Prof. Susanta Banerjee is the Chairperson of CRF (Material Science Division) and Professor of Materials Science Centre at IIT Kharagpur. His research areas includes Polymer synthesis, Fluorinated high performance polymers, Conductive polymers, polymeric membranes, Fuel cells.

He has more than 28 years of experience in Research & Development. His research interest includes the development of new polymers for low-k applications, membrane materials for gas and liquid separation, proton exchange membrane materials for fuel cells and polymers for photovoltaic and optoelectronic applications. His research work has resolved many of the key issues in membrane based separation and he has successfully demonstrated new polymers that showed both high permeability and selectivity. His work has given a new direction in developing high proton conductive membranes for fuel cell application.

Prof. Nihar Ranjan Jana is the Chairperson of CRF (Life Science Division) and Head, Department of Biotechnology and Chairperson, School of Bio Science at IIT Kharagpur. His research areas includes Neurodegenerative disorders, Protein quality control mechanisms and Experience-dependent synaptic plasticity.

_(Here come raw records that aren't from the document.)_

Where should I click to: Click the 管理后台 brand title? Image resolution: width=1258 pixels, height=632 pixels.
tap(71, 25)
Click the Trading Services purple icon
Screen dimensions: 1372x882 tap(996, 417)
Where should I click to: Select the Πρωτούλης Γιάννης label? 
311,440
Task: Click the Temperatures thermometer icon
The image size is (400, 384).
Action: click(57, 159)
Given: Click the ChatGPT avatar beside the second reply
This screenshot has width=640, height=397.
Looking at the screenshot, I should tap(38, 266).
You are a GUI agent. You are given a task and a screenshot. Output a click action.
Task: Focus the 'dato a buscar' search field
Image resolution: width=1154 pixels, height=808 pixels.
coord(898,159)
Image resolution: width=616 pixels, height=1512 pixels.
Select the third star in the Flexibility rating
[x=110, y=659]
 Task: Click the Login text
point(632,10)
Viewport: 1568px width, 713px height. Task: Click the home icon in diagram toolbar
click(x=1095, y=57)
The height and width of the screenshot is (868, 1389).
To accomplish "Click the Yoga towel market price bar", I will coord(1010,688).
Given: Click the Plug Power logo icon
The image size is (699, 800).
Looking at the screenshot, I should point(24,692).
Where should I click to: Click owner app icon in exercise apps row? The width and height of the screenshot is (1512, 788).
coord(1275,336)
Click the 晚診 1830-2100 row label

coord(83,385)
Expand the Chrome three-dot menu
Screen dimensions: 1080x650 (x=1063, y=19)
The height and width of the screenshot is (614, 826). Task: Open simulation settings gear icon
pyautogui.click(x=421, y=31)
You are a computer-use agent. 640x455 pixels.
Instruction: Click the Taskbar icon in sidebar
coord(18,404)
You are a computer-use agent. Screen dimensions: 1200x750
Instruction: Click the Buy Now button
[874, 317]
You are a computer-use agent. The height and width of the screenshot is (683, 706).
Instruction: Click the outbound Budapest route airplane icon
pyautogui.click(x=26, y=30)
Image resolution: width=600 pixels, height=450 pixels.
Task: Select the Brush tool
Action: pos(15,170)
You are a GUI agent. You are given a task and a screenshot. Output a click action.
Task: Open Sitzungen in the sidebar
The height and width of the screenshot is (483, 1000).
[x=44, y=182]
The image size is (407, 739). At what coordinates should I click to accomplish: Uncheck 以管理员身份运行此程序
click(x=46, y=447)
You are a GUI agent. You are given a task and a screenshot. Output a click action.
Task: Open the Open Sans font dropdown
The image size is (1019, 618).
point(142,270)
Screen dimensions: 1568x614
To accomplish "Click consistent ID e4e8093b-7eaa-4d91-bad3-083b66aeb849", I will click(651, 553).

Prof. Jana with his researchers and associates are working on Neurodegenerative disorders, such as Alzheimer's disease (AD), Huntington's disease (HD) and Parkinson's disease (PD) which affect millions of people worldwide. Regardless of numerous attempts to find a treatment approach, therapeutics for these devastating diseases is yet to be discovered. One of the common pathological hallmarks of most age-related neurodegenerative disorders is the accumulation of mutant disease proteins as inclusion bodies. Appearance of aggregates of the misfolded mutant disease proteins suggest that cells are unable to efficiently degrade them, and failure of clearance leads to the severe disturbances of the cellular protein quality control system. Furthermore, the cellular ability to maintain protein homeostasis declines with age. Therefore the mechanism that restores protein homeostasis either by up-regulating the function of chaperones or enhancing the clearance of mutant disease proteins could be promising therapeutic approach.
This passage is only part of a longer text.